今回放送された伽羅先代萩の肝は「御殿」の場面である。お家を継いだ鶴千代は、乳兄弟の千松とともに、乳母である政岡に育てられる。お家乗っ取りを描いている仁木弾正(実際には原田甲斐)が、様々な手を使って鶴千代の命を狙っているため、食事もままならない日々が続いていた。そんな中、仁木と結託している老中の妻栄御前が、毒入り菓子を持参して、鶴千代のお見舞いにやってきた。さすがの政岡も位の高い栄御前の差し出した菓子を拒む訳にいかず、いよいよ鶴千代が追い込まれた時に、政岡の子である千松が、その毒入り菓子を食べ、もがき苦しみ始める。しかし、その場にいた仁木の妹である八汐が、その殺害意図が露見しないために、鶴千代の菓子を横取りした不忠の廉で、実母である政岡の目前にて、千松をなぶり殺しにした。

政敵の企てにより、実子を目の前で殺されたにも関わらず、政岡は、その場では取り乱すことなく、鶴千代を守り通した。ここに見られる政岡と千松親子の忠義が、聴衆の心を動かし、興行を興行として成立させている。今回で言えば、政岡を演じた坂東玉三郎の所作は見どころであり、ニンに合っていた。ニンと言えば、敵役の頭目である仁木を演じていた中村吉右衛門の妖艶さもニンであった。ちなみに、仁木の左こめかみ辺りにほくろがあるのは、当たり役であった五代目松本幸四郎を称えてのことである。

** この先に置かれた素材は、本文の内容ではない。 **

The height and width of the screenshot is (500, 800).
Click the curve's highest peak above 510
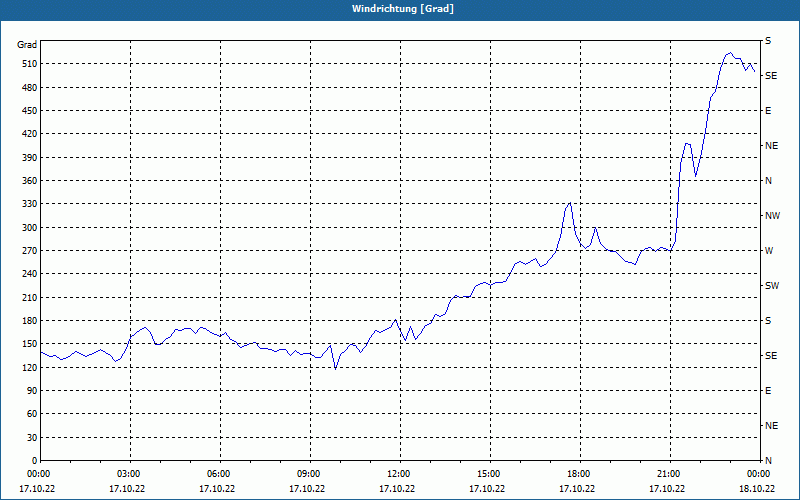pos(730,53)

この場面を浄瑠璃素人講釈(下)』(杉山其日庵(2004)岩波文庫では、「政岡忠義の段」として取り上げていた。
特に、注目していたのは、政岡が千松に「コレ千松、常々母が云いし事、必ず必ず忘れまいぞや・・・サ早ふ、早ふ」のセリフで、亀千代に一大事の際には、自らの命を投げ打って、殿の命を守り通すことが、乳兄弟の役目であることを意味している。杉山其日庵(本名は杉山茂丸)は、このセリフをきちんと言えることが、太夫としての修業の評価の基準と指摘していた。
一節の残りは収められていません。